[[ Information supplied open ]]
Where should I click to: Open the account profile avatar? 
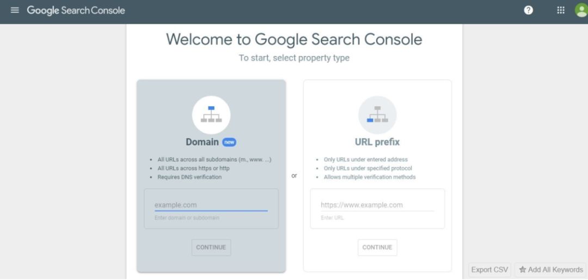click(x=581, y=10)
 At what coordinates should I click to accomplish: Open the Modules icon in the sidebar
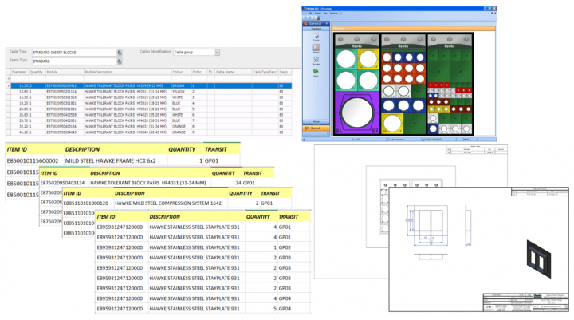[316, 61]
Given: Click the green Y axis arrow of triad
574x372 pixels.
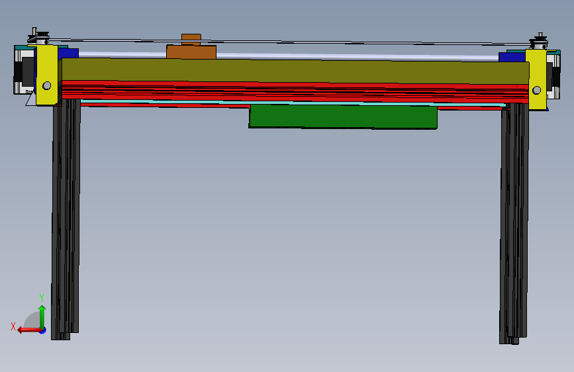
[[ Information supplied closed ]]
Without the images, write out each line of the data verbatim.

Where should I click to: Open the account profile avatar? 
click(x=581, y=10)
 At what coordinates should I click to accomplish: Open the Modules icon in the sidebar
[316, 61]
Given: Click the green Y axis arrow of triad
574x372 pixels.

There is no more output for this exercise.